So, as we continue our proclamation this morning, through the preaching of the Word, take out your pew bibles and turn to page 115. We don’t do this too often, as a whole congregation. Several of you do it on your own each week, and there are even a few of you who bring your bible with you. If you have done that, find John, chapter 20, verse 30 in your bible. It’s on page 115 in the pew bible. John 20:30, and following. Listen to this:

Now Jesus did many other signs in the presence of his disciples, which are not written in this book. But these are written so that you may come to believe that Jesus is the Messiah, the Son of God, and that believing you may have life in his name.

That’s beautiful, yes? Two verses that leave no doubt that John’s written Gospel is finished. It’s not written here, but you can hear it “clear as a bell” in your ears: The End. You can almost see the script being written across the page. What a great ending. Except … it’s not.

Just when it sounds as if it’s all over, there is yet one more chapter, on more story, like a play when the curtain comes down, but an actor steps forward to deliver an epilogue. So …

Listen for the Word of God from the first part of this “Strange Appendix.” Read John 21:1-14 … The Word of the Lord. Thanks be to God.

A Strange Appendix (and my apologies to anyone who is disappointed after reading the sermon title that this isn’t a message about the four inch long protrusion at the junction of the small and large intestine located in the lower right abdomen. It’s that appendix). No, the sermon title refers to the supplemental material at the end of the Gospel of John, the protrusion known as chapter twenty-one.

Someone other than the author of the first twenty chapters of John wrote chapter twenty-one. That’s pretty universally agreed upon. There are major differences in vocabulary and style. In verse five, the word we heard translated as “children” (Jesus said to them, “Children, you have no fish, have you?”) is apparently more literally translated “lads.” That’s a word, a Greek word, that’s not used anywhere else in the Gospel of John. As in, Jesus said to them, “Lads! Yuh have nay fish, have you?”

There are also clear changes in rhetorical style and theological imagery. It is pretty clear that this is an addendum, an epilogue, an appendix. Almost certainly designed to further illuminate the relation of Peter and “the disciple whom Jesus loved” whom we remember most recently from the empty tomb narrative, but who is a “character” throughout John’s Gospel. But …

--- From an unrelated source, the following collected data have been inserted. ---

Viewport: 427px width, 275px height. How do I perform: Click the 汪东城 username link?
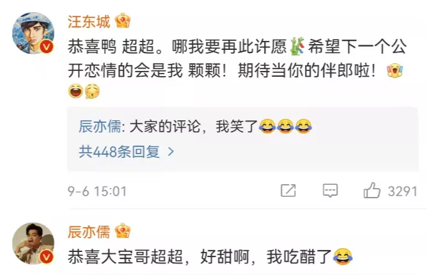coord(89,22)
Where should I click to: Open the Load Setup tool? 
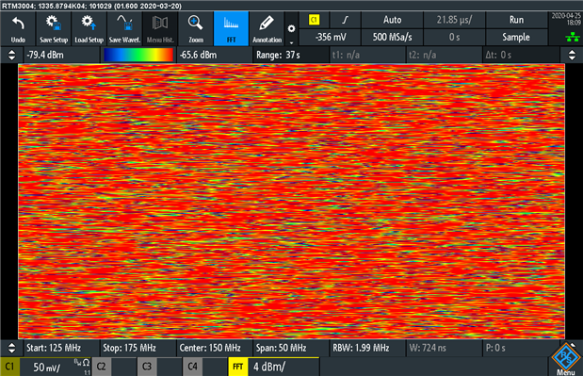tap(89, 28)
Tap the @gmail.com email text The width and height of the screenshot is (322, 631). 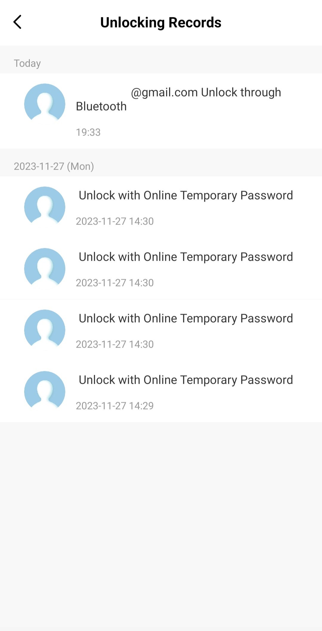tap(164, 93)

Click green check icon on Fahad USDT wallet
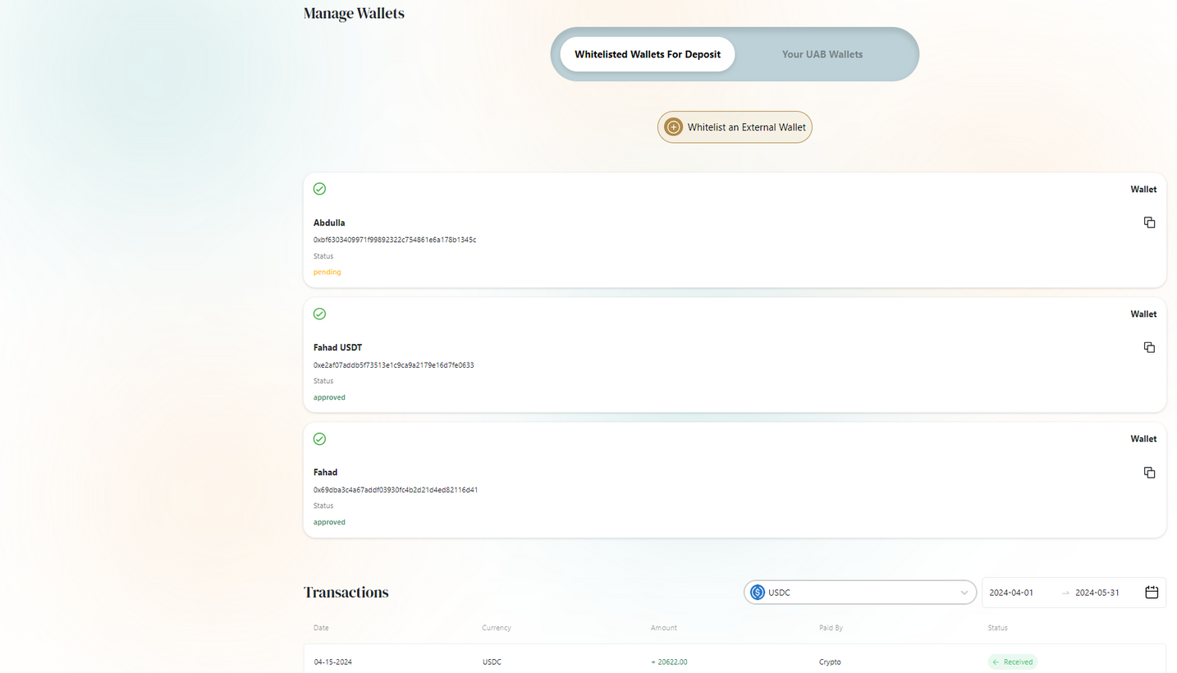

The fact that someone other than John most likely composed this epilogue doesn’t lessen its insights and its instructions. And we’re going spend time on the shore with Jesus and seven of his disciples (count ‘em up in verse two – five of them named and two of them not). Today, we break fast with Jesus on the Sea of Tiberius. A strange … well, you get it.

Pray with me …

So, I want us to continue this way: What have all of you, any of you, been doing since Easter morning, Easter Sunday? We’ve gathered back here three time. We sat in the locked room with the disciples – most of them, the Sunday after Easter. And we got back together with those disciples last week, a gathering that included Thomas, this time. And last week, through the reflections that Brandon’s sermon evoked, we sat with bridesmaids – some prepared and some not – waiting for a return. But what else? What have you been doing since Easter morning in your lives outside this church, this sanctuary? What’s been happening? (Larry? Vivien? Dan?)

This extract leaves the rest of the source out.